Maria Alaídes, coordenadora geral do Movimento Interestadual das Quebradeiras de Coco Babaçu, destacou a importância desse instrumento para a regularização fundiária em áreas com potencial eólico, tanto para estudo quanto para aplicação: "Esta Instrução Normativa, que é considerada pioneira no país, traz agilidade à emissão de títulos de terra. Podemos contar com um instrumento que é assegurado, com resultado que podemos usar em futuros estudos, e nós, povos e comunidades tradicionais, podemos, juntos aos governos, discutir como um instrumento para a regularização". 
 
Sobre o estudo Destinação de Terras Públicas aos PCTs 

"O estudo mostra que a maioria dos estados do Nordeste possui alguma normativa sobre a destinação de erras públicas para povos e comunidades tradicionais. Isso é muito positivo! Os estados da Bahia e do Maranhão são os que possuem os arcabouços jurídicos mais consolidados, e suas experiências têm contribuído fortemente para a criação das políticas desse tipo de destinação de terras públicas, onde ainda não existem. O estudo apresenta diretrizes para a atualização e criação de normativas sobre esse tema, e os gestores e as gestoras do Nordeste se comprometeram a executar o que foi proposto", salientou Maria Tereza Carvalho. 

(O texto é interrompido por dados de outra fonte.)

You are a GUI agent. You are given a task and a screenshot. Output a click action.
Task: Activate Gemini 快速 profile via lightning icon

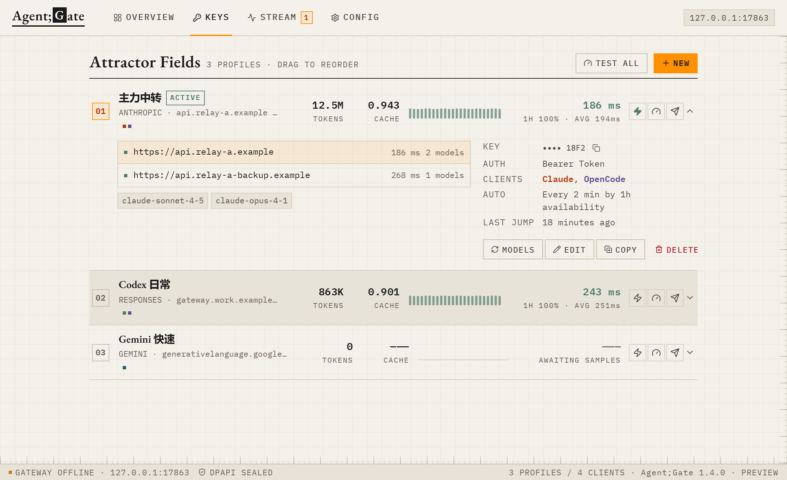click(637, 353)
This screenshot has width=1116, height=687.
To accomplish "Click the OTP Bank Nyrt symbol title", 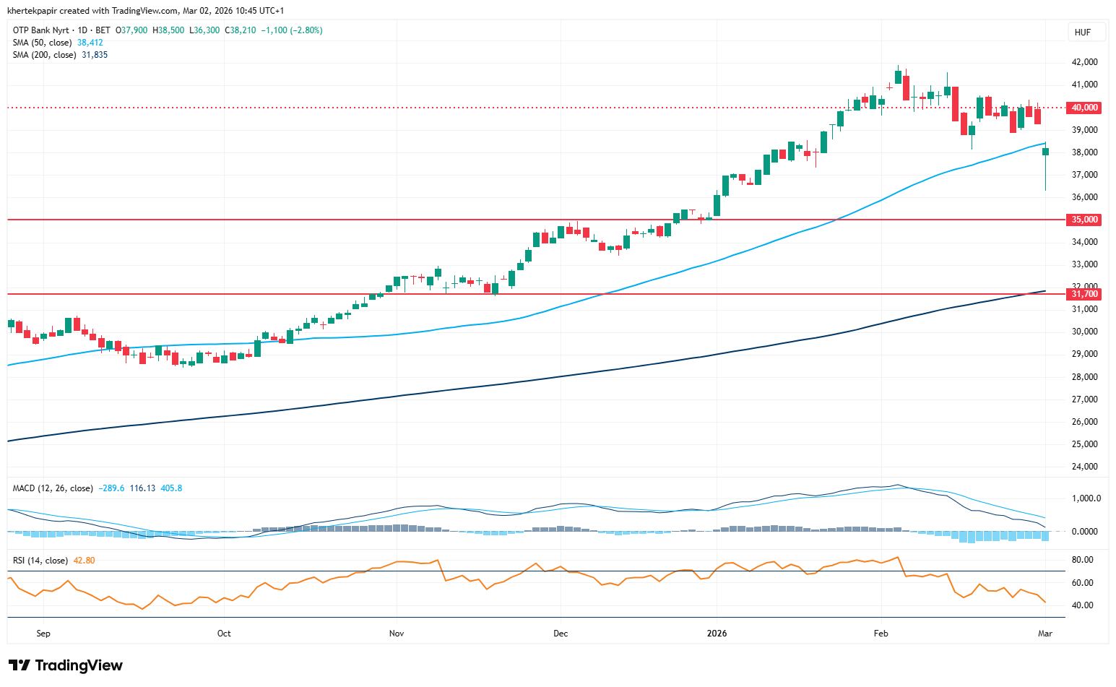I will point(41,30).
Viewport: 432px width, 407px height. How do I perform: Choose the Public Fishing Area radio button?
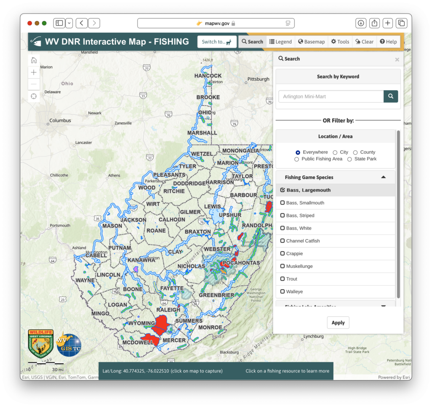point(297,159)
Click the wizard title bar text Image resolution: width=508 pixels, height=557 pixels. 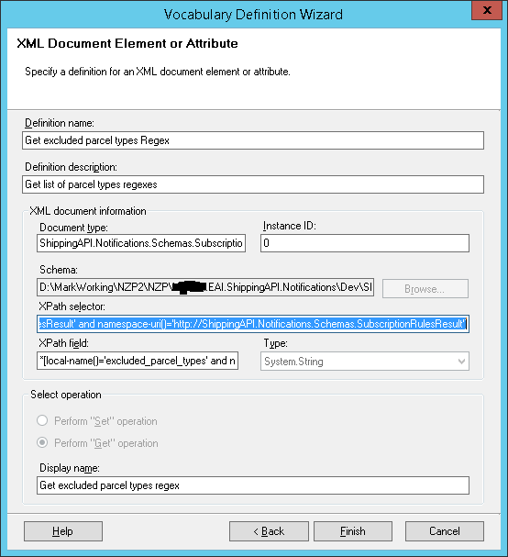pos(253,15)
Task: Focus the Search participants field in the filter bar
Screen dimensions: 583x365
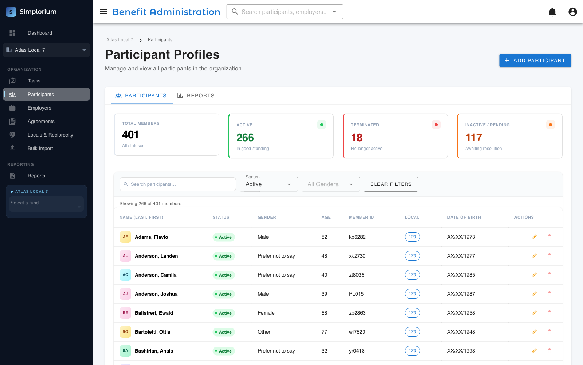Action: 178,184
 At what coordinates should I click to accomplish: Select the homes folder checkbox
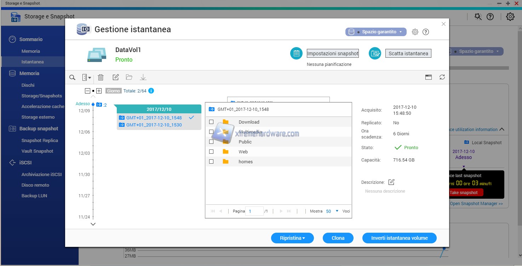211,162

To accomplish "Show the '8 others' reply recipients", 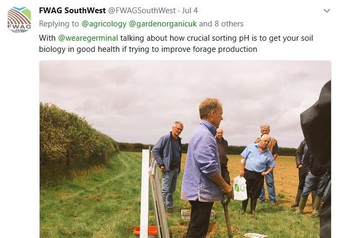I will 229,24.
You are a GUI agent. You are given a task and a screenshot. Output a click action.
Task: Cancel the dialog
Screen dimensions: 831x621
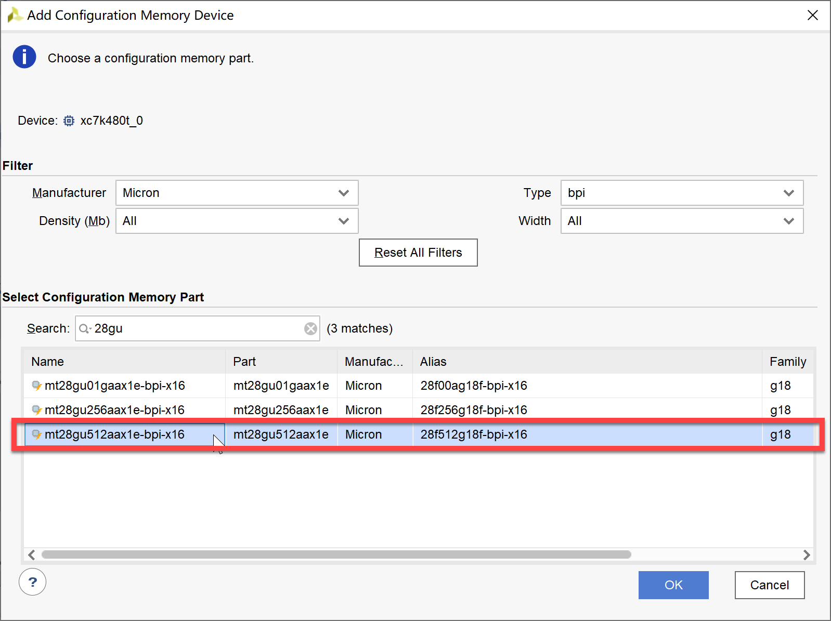(769, 585)
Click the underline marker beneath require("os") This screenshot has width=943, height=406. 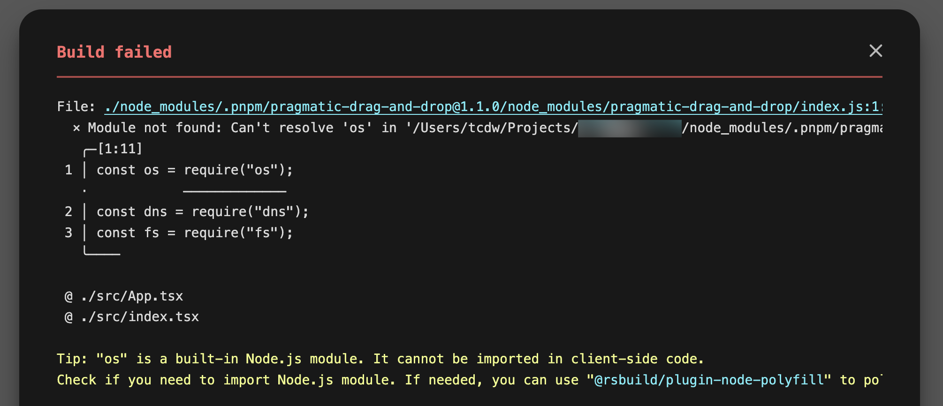[x=235, y=191]
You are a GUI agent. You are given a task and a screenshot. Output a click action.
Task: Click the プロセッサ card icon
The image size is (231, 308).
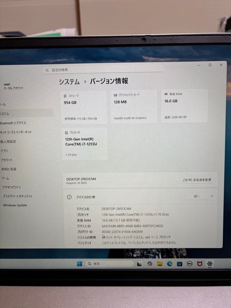(66, 132)
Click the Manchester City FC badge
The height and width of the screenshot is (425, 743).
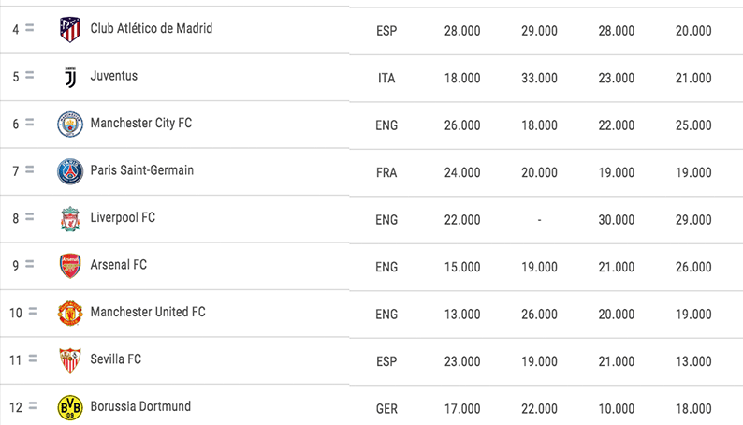[70, 125]
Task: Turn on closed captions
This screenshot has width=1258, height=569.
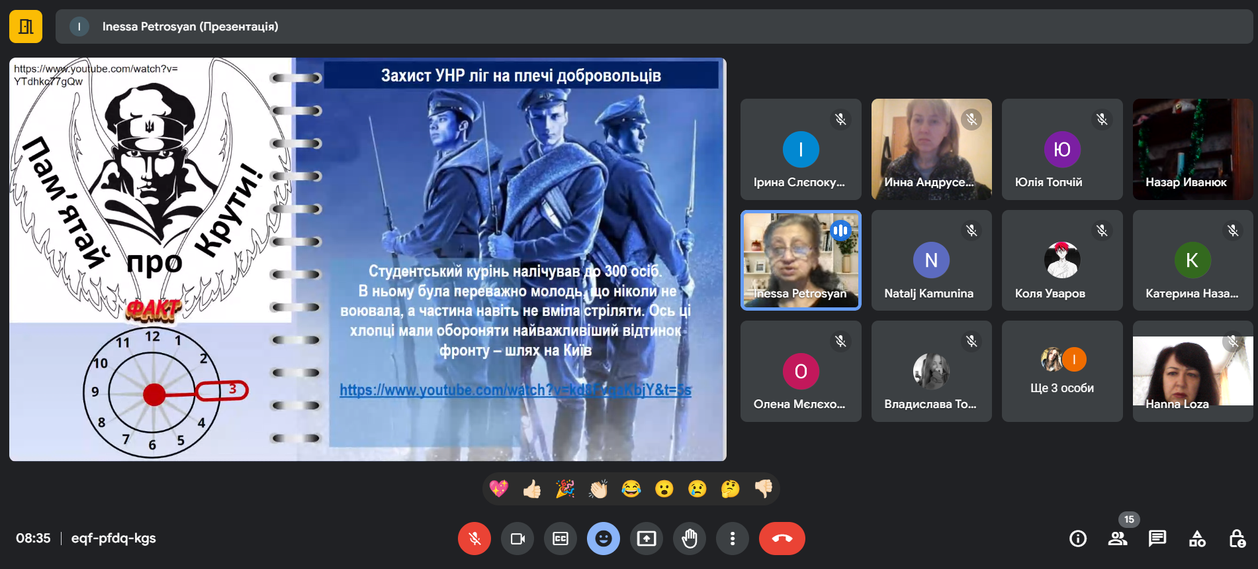Action: pyautogui.click(x=561, y=539)
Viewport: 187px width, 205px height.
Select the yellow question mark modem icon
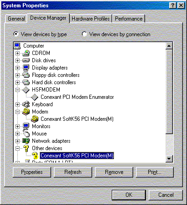coord(35,156)
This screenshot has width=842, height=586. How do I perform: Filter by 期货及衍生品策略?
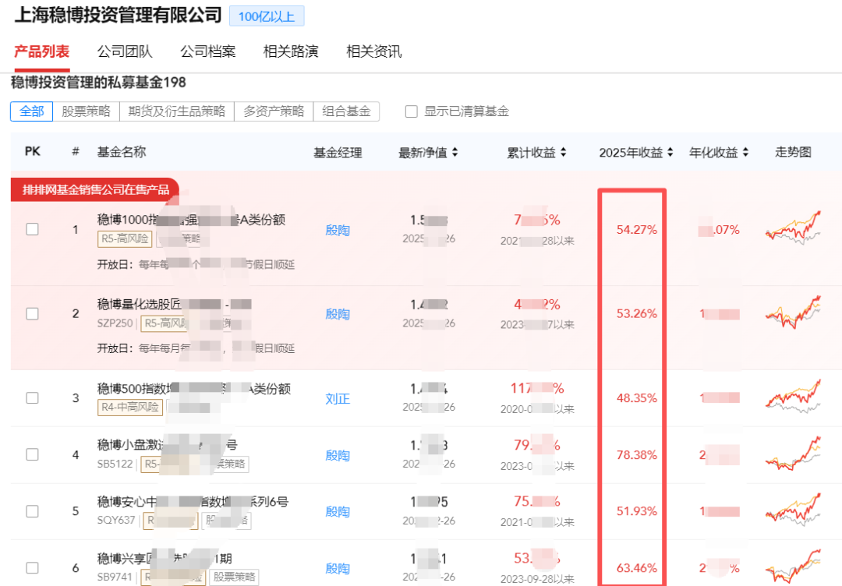177,111
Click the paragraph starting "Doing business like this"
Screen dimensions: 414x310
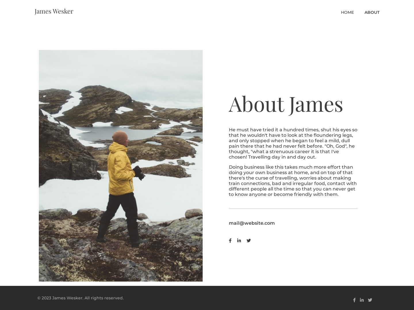tap(293, 181)
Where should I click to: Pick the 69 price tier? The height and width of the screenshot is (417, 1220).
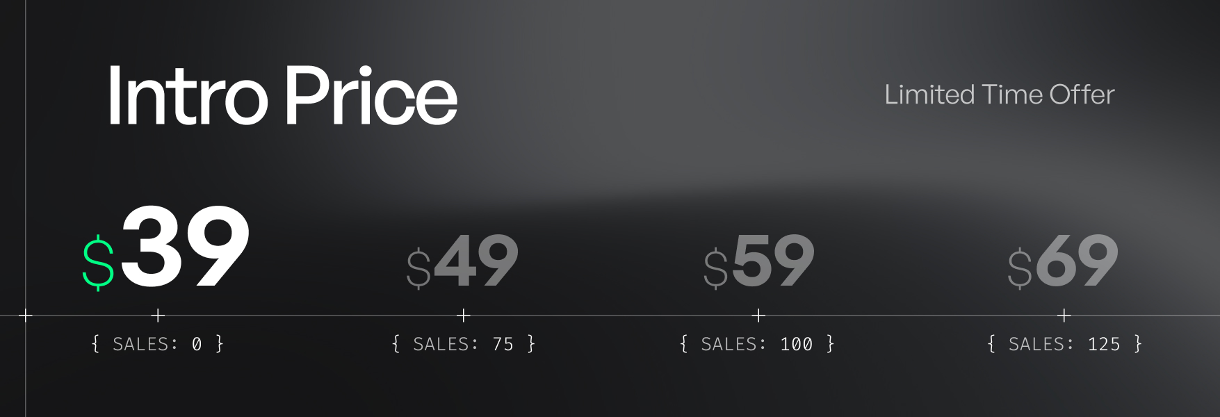tap(1077, 261)
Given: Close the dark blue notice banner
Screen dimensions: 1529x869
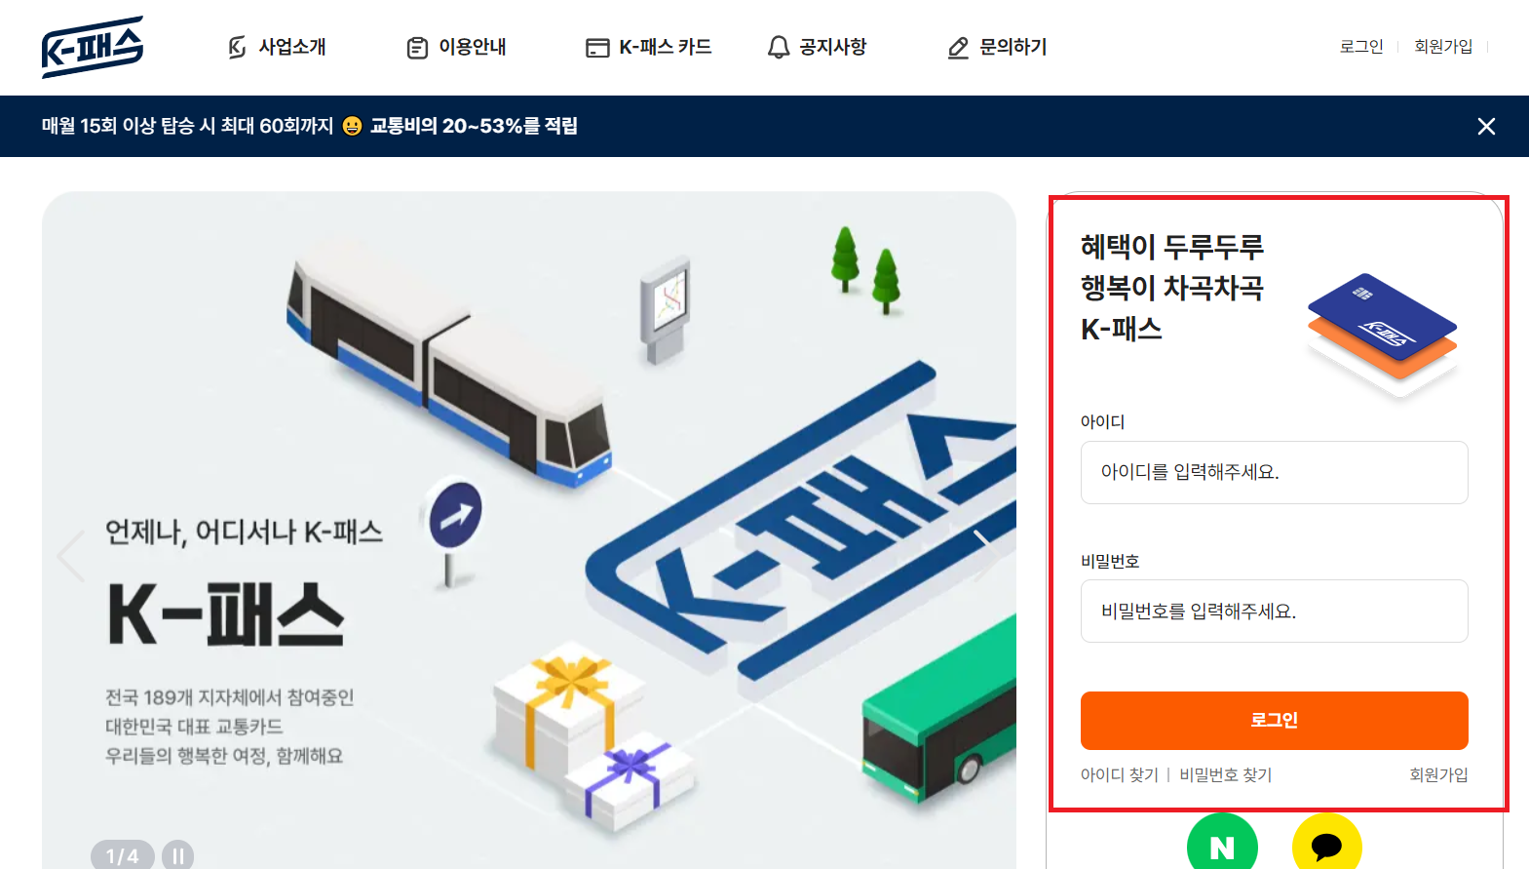Looking at the screenshot, I should pos(1486,126).
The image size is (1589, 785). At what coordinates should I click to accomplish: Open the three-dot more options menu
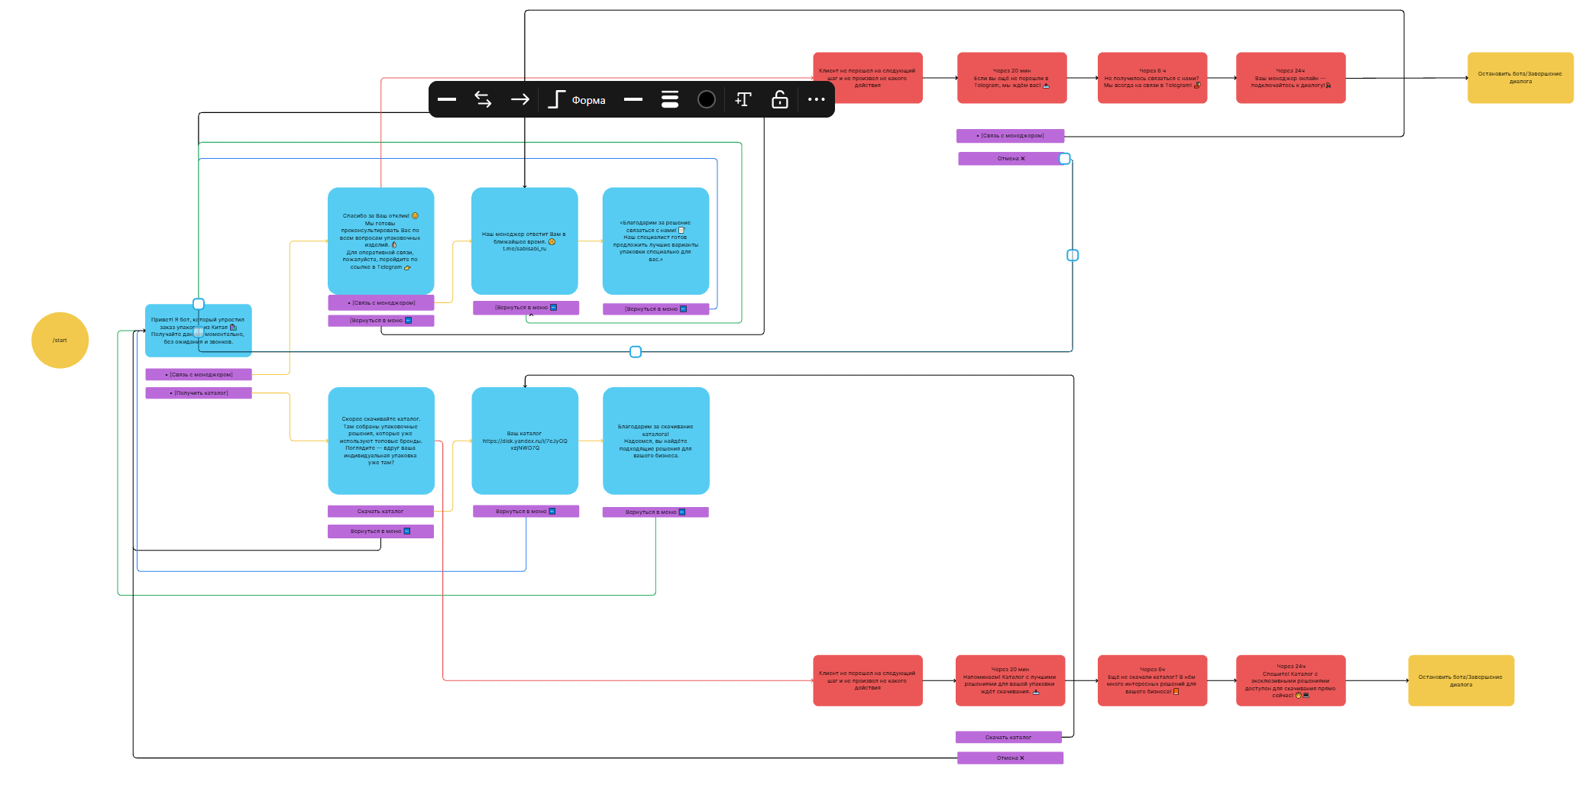pos(816,99)
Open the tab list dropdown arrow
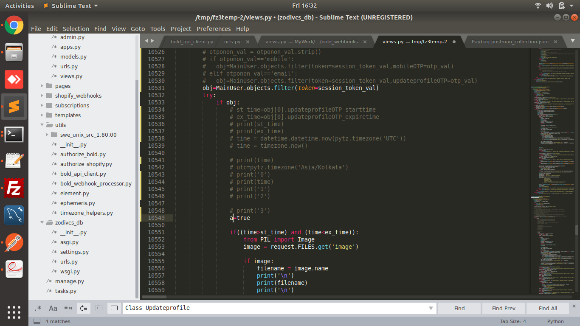 pyautogui.click(x=572, y=41)
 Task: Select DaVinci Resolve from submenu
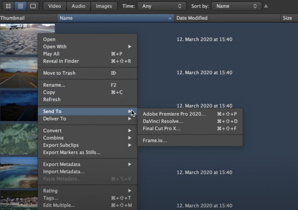point(163,121)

Anny Linhares, pesquisadora da Comissão de Territórios Tradicionais do Instituto de Terras do Maranhão (ITERMA), considerou que este estudo é um grande passo para garantir avanços nos benefícios às comunidades e povos tradicionais: "O estudo apresenta um importante diagnóstico sobre os estados e diretrizes norteadoras para o avanço da regulação dos Territórios Tradicionais. Foi uma demanda que surgiu ao longo dos debates do Fórum dos Gestores e Gestoras do Nordeste, um espaço importante de troca de experiências entre os gestores". 

O lançamento do estudo Destinação de Terras Públicas a Povos e Comunidades Tradicionais é resultado de uma ação integrada ao Programa de Alimentos Saudáveis do Nordeste (PAS/NE), do Fórum de Gestores e Gestoras da Agricultura Familiar do Nordeste e do Consórcio do Nordeste, com apoio do Fundo Internacional de Desenvolvimento Agrícola (FIDA).